» **Problems to solve**
1. Reproduce the passage of the debate excerpt between "The review has" and "and local delivery.", inclusive.
2. Rewrite the lines of the listing between the lines holding "Navigate to North America in breadcrumb" and "coord(1187,67)", inclusive, replacing "icon" with "symbol" and leaving everything else unchanged. Return only those lines, without the pictures.
## Begin Extracted text
We recognise the strengths of the four agencies and also that, as good as they are—I think that Donald Cameron conceded this point—they can do more. They have developed since they were first conceived; they have changed their names, they have changed their structures and they have certainly grown in size. As Donald Cameron mentioned, other parts of the Highlands and Islands frequently say that they could do with more of a HIE presence, and there is an important lesson there as well.

The first phase of the review that we have undertaken has shaped our vision, our guiding principles and a set of actions under seven themes. Moving ahead, we will strengthen the strategic direction and governance of our enterprise and skills system and ensure that appropriate regional approaches are undertaken. We will also take action, as I have mentioned, on internationalisation, innovation, skills, digital and enterprise support.

The review has focused on how we can best ensure that our agencies are working together. Respondents said that there was a complex and cluttered landscape, which was often confusing, and that we needed clearer alignment of our services to deliver our national ambitions. That is why we will align those key agencies under a strategic Scotland-wide board and also protect local decision making, local management and local delivery.

I say once again: HIE will not be abolished.

SNP Highlands and Islands members met the cabinet secretary several months ago to discuss this very topic. Will he now commit to being open minded about retaining some sort of mechanism that ensures local decision making in the Highlands and Islands? Will he commit to bringing the second part of the review back to this chamber for a full discussion of the findings and recommendations?

In addition to the points that Gail Ross, Kate Forbes, Richard Lochhead and others have made to me about what the structure beneath the strategic board should be and in relation to each of the agencies, there have been a number of other proposals. Some have appeared in the press, where there has been talk of supervisory boards and advisory boards, as there are in other countries; there are suggestions from those who are currently undertaking the review, which will be led by Professor Lorne Crerar, the chair of HIE; and we have had suggestions from members of the different agencies.
## End Extracted text
## Begin Excerpted data
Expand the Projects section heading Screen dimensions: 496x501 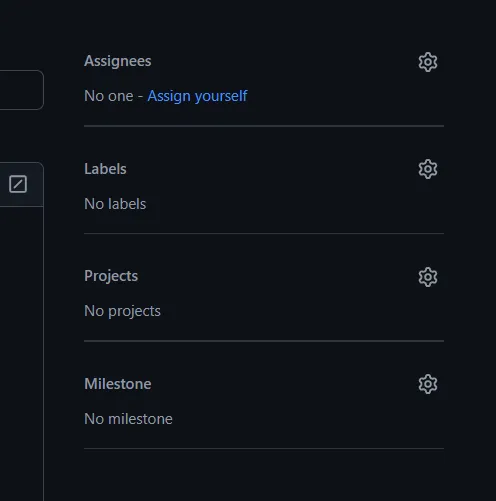111,276
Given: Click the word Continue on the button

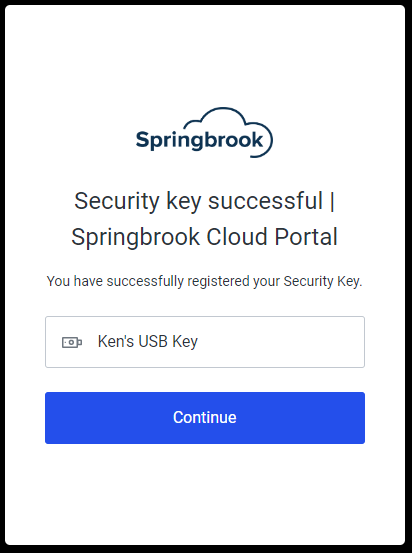Looking at the screenshot, I should [x=205, y=417].
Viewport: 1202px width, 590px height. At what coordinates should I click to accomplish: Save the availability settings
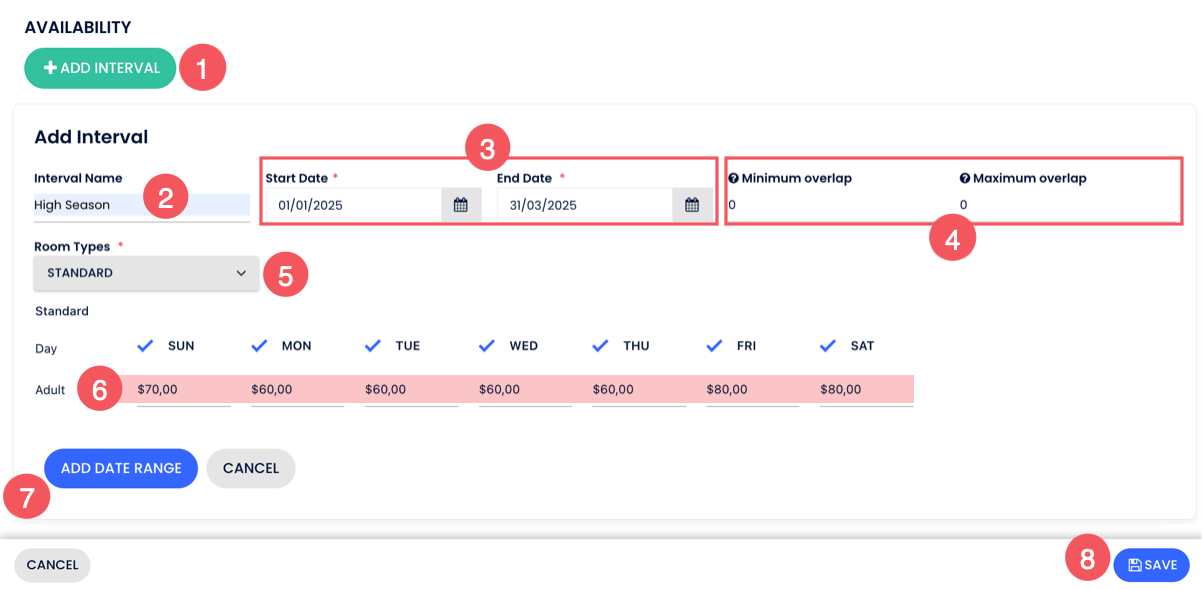(x=1151, y=565)
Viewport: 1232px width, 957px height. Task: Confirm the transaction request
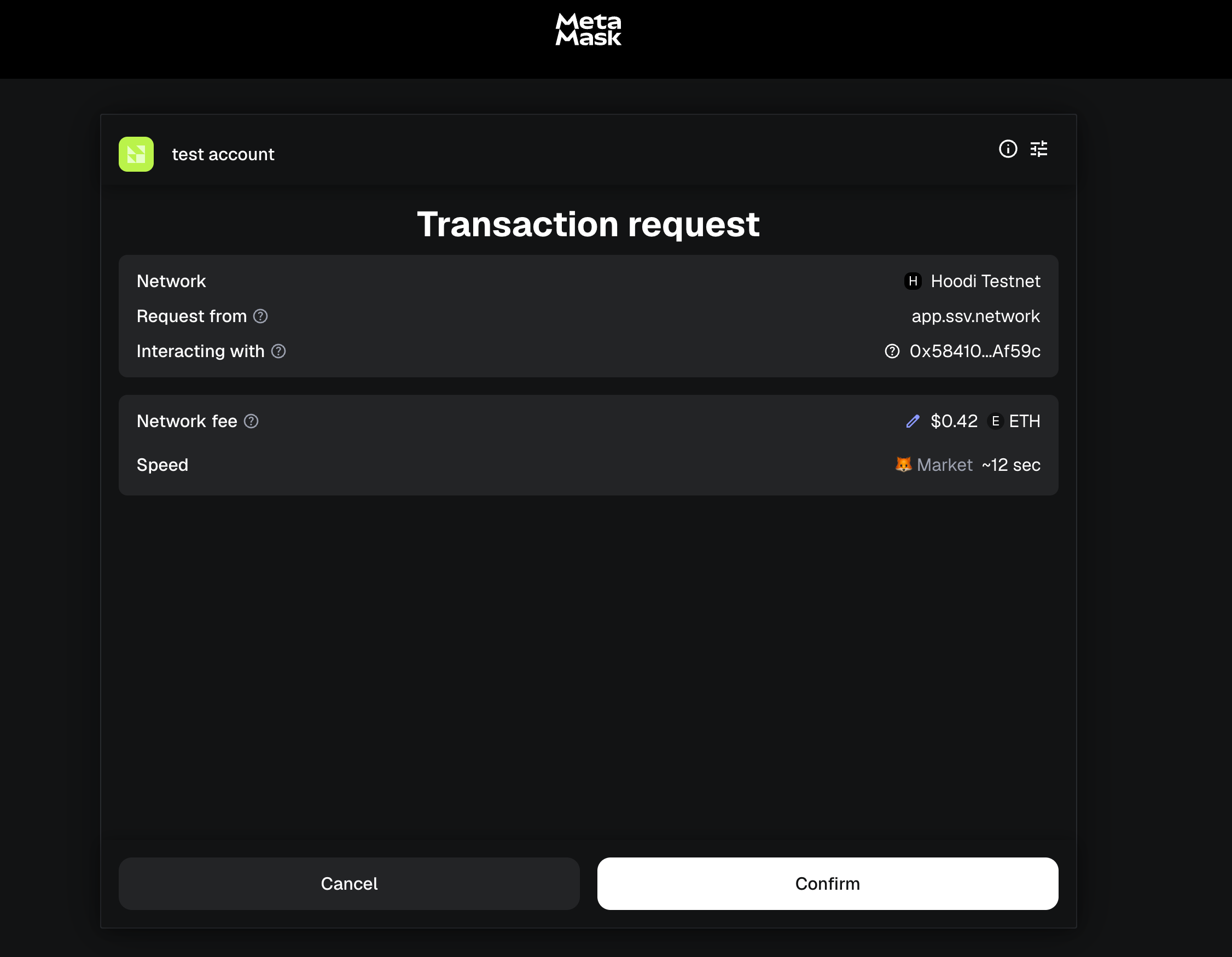[827, 883]
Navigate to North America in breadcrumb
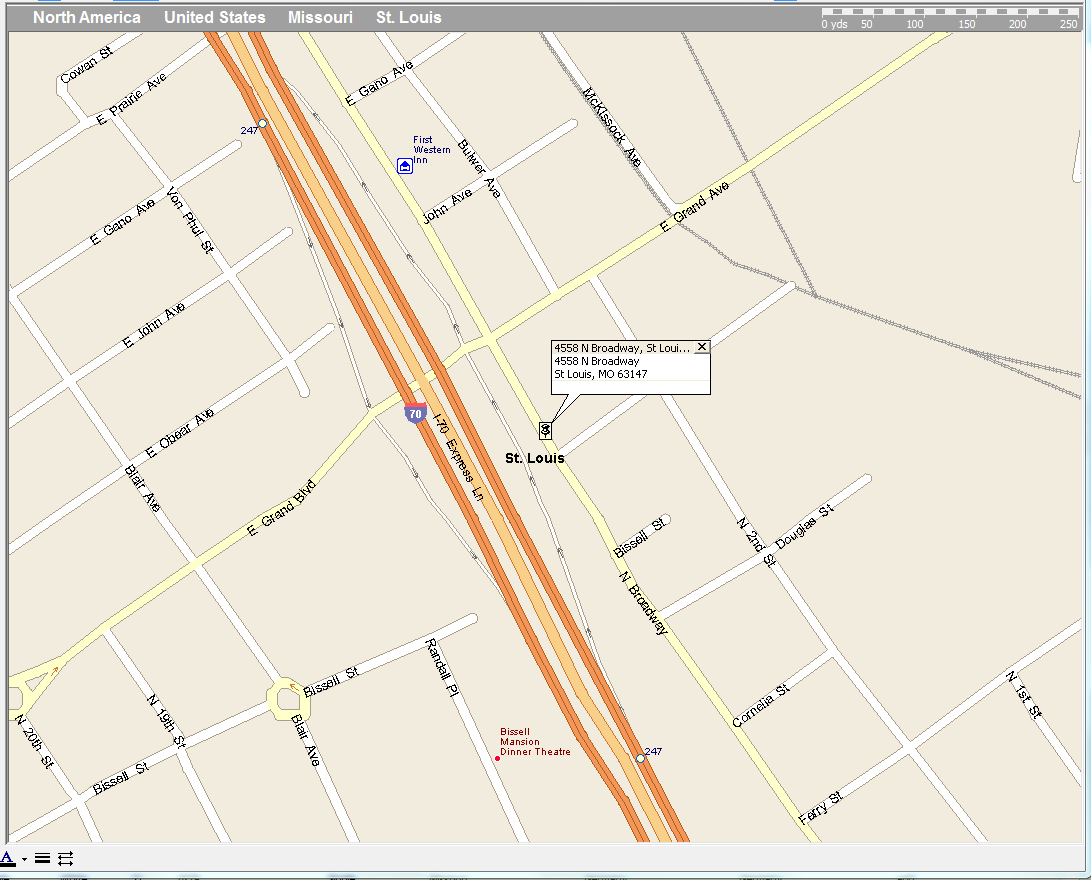The height and width of the screenshot is (880, 1091). coord(87,17)
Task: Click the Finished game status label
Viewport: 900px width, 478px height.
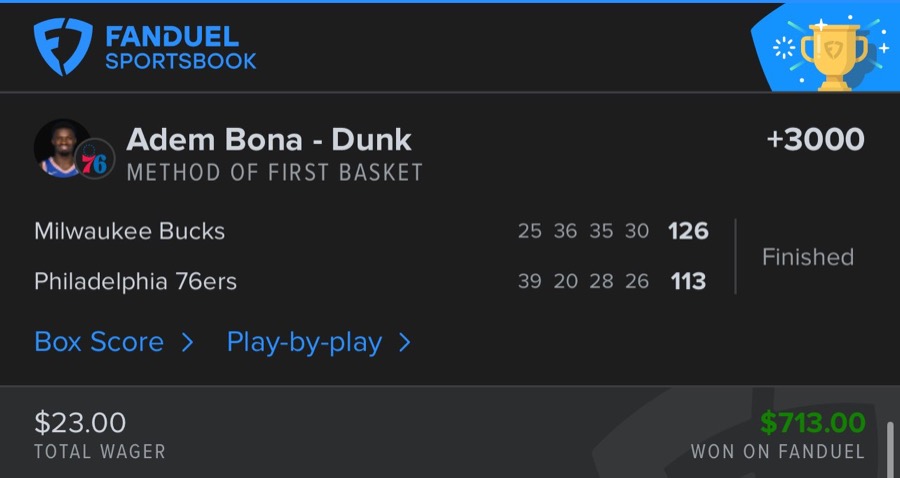Action: point(807,257)
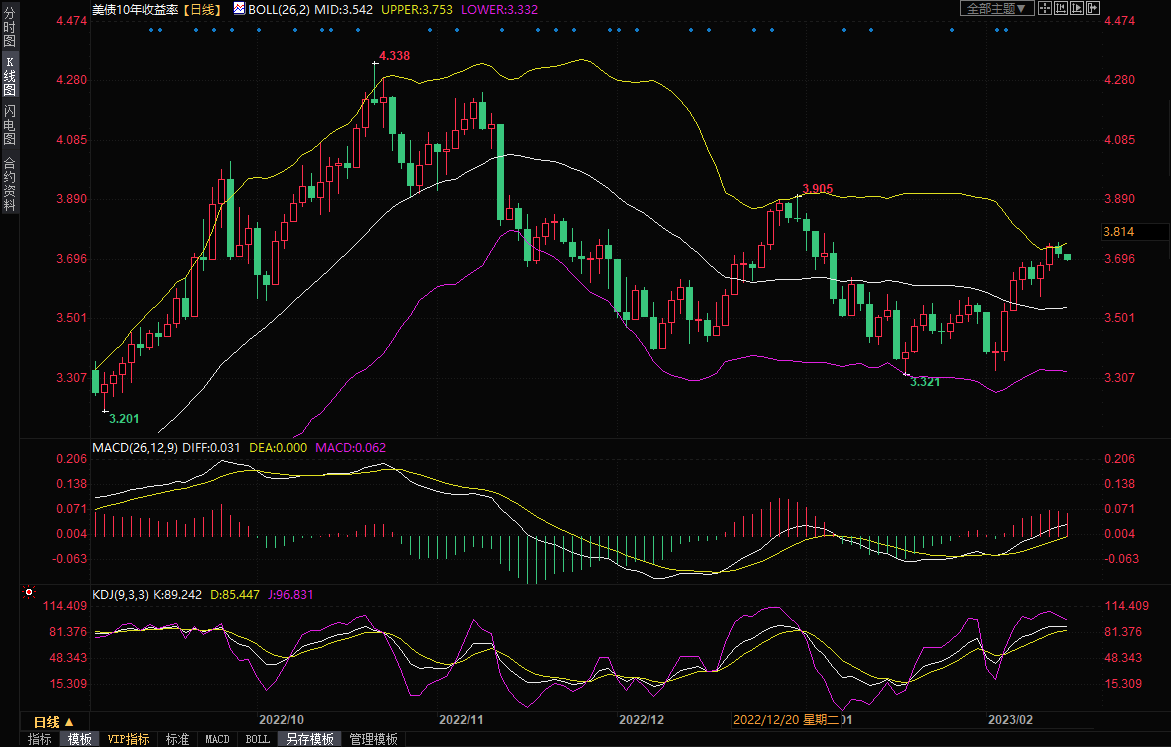This screenshot has width=1171, height=747.
Task: Click the 另存模板 button
Action: pos(308,739)
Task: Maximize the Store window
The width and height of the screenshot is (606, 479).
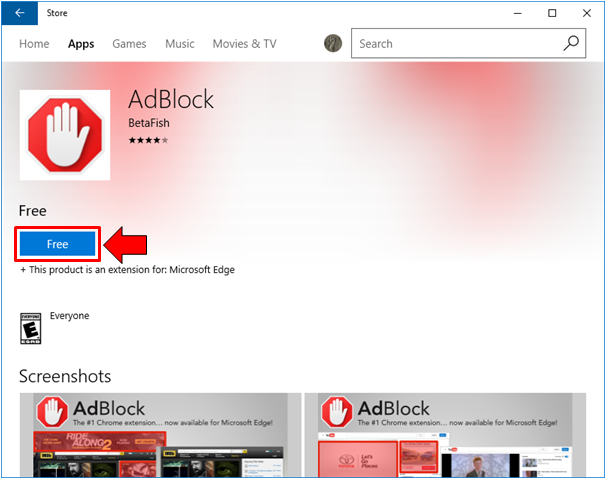Action: 552,13
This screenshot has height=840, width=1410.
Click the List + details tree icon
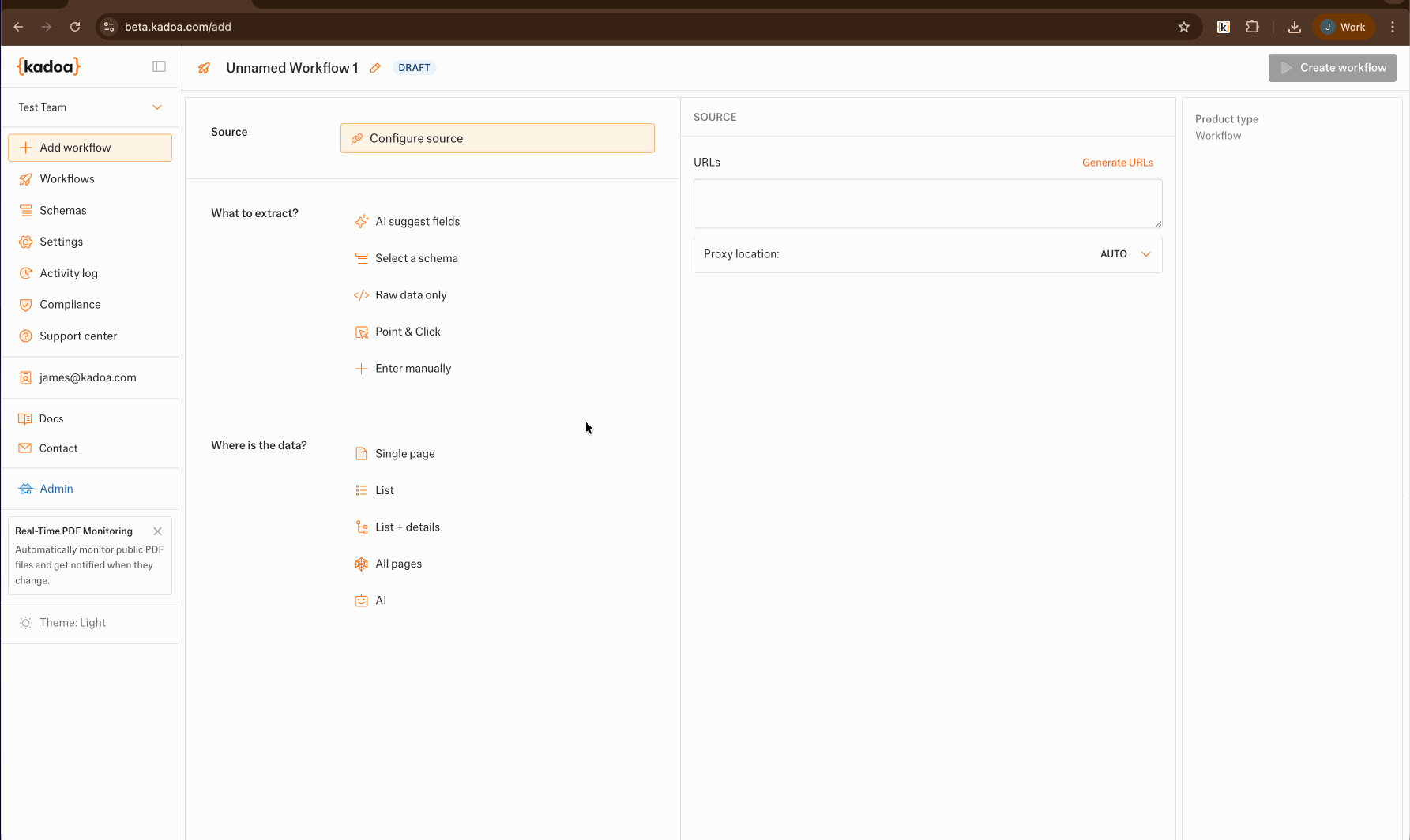[x=361, y=527]
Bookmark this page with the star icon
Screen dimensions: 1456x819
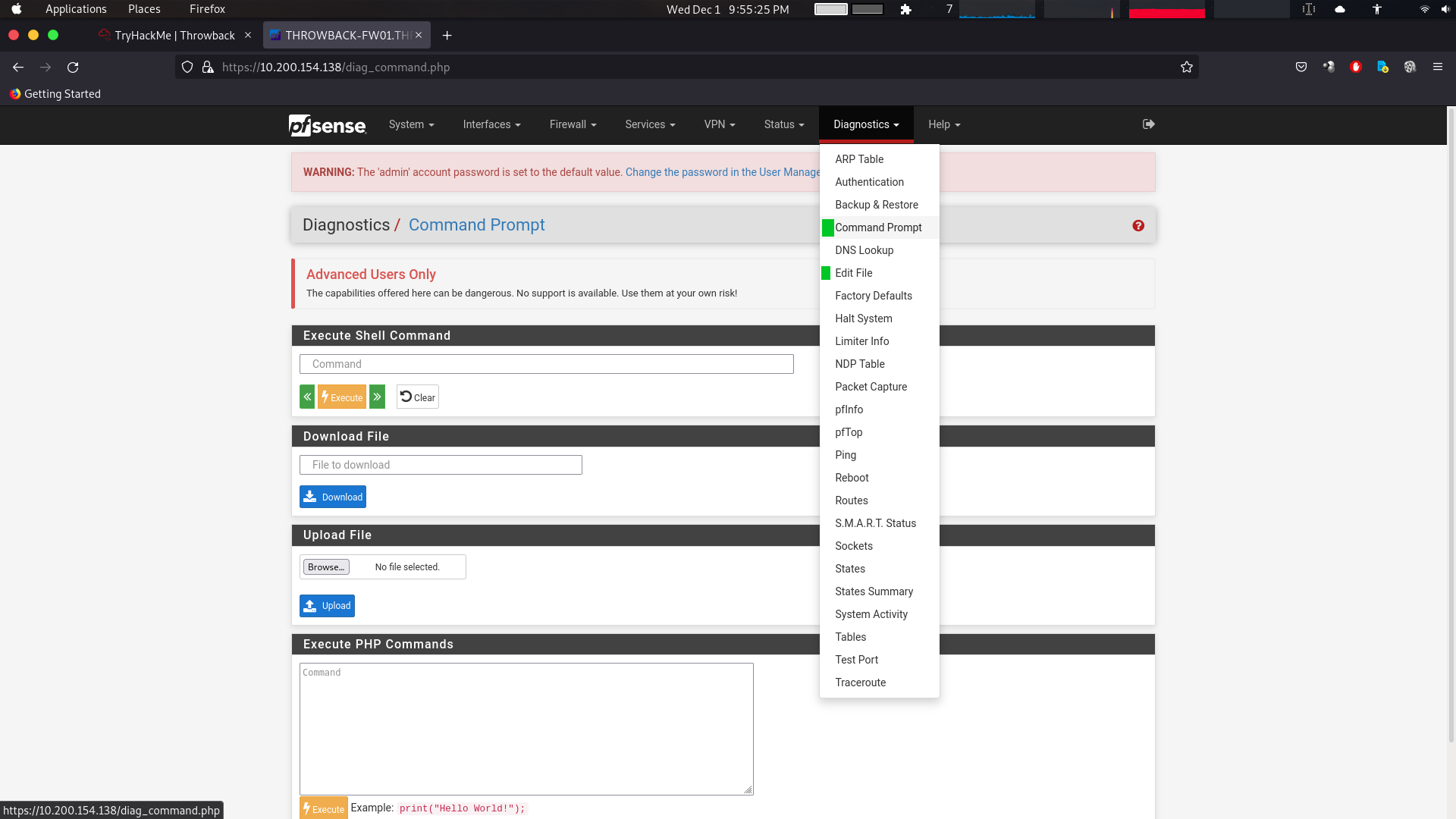coord(1187,67)
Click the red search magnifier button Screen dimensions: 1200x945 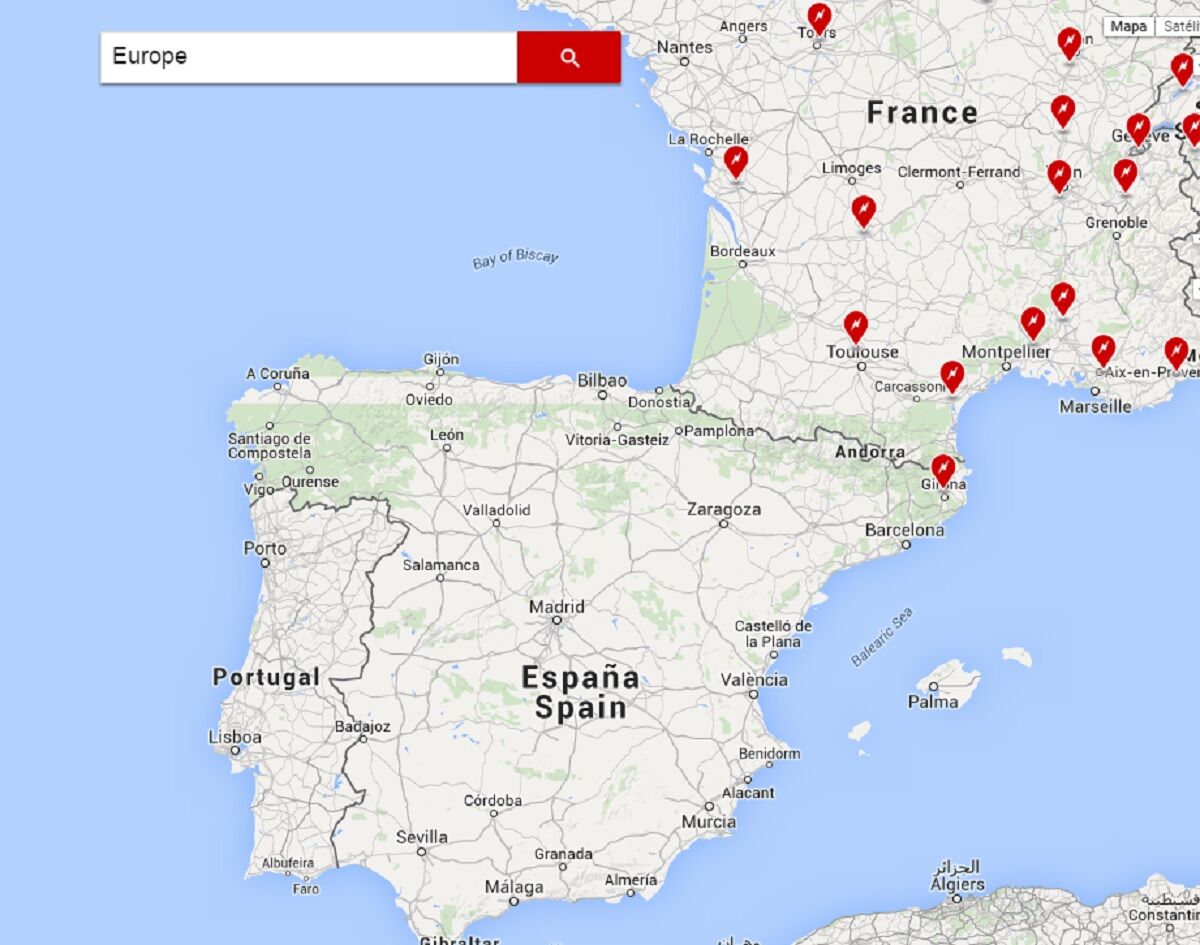click(568, 58)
## End Excerpted data
» **Per-task outputs**
1.
The review has focused on how we can best ensure that our agencies are working together. Respondents said that there was a complex and cluttered landscape, which was often confusing, and that we needed clearer alignment of our services to deliver our national ambitions. That is why we will align those key agencies under a strategic Scotland-wide board and also protect local decision making, local management and local delivery.

2.
Navigate to North America in breadcrumb
The height and width of the screenshot is (880, 1091). coord(87,17)
Task: Click the Finished game status label
Viewport: 900px width, 478px height.
Action: point(807,257)
This screenshot has width=1171, height=747.
Task: Click the 另存模板 button
Action: pos(308,739)
Task: Maximize the Store window
The width and height of the screenshot is (606, 479).
Action: 552,13
This screenshot has height=840, width=1410.
Click the List + details tree symbol
[x=361, y=527]
Bookmark this page with the star symbol
Screen dimensions: 1456x819
coord(1187,67)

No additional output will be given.